For I Will Re-Establish My Covenant With You
August 17, 2012
Friday of the Nineteenth Week in Ordinary Time
By Melanie
Rigney
God
indeed is my savior; I am confident and unafraid. My strength and my courage is
the Lord, and he has been my savior. With joy you will draw water at the
fountain of salvation. (Isaiah 12:2)
(Jesus) said to them,
“Because of the hardness of your hearts Moses allowed you to divorce your
wives, but from the beginning it was not so. I say to you, whoever divorces his
wife (unless the marriage is unlawful) and marries another commits adultery.” (Matthew
19:8-9)
Piety
Lord,
be my spouse and my best friend.

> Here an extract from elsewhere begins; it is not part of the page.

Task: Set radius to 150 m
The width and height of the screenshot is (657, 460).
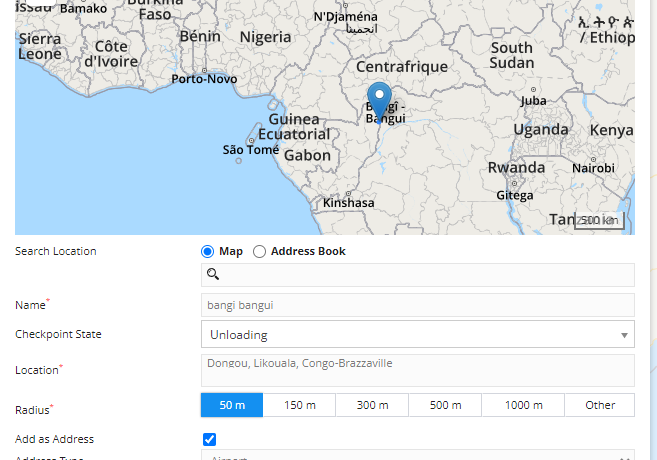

Love me even when you probably don’t like me
very much, and when I treat you more like a used tissue than the best thing
that ever happened to me.
Study
Let’s face it.
We’re pretty much stuck with God.
We all have had or
have seen earthly relationships that didn’t work out, where people were
unevenly yoked from the get-go, where what started out as a storybook romance
ended up in divorce court because of addictions or unconscionable behavior or
because of that age-old indefinable “we just grew apart.”
And in our Church,
there are specific rules that need to be followed to determine just when and where
a marriage blessed by God went wrong should either person desire to seek
another sacramental union.
But we can’t
divorce God, no matter how unevenly yoked we might feel, no matter how upset we
get with him, no matter how unfair we may believe he’s been as we’ve struggled
with illness ourselves or seen loved ones die far too soon or wondered how he
can let millions of children go to bed hungry or worse each night or just feel
we’ve grown apart from or beyond him.
Once our baptisms
and confirmations have occurred, we’re Christians. We can turn away from God.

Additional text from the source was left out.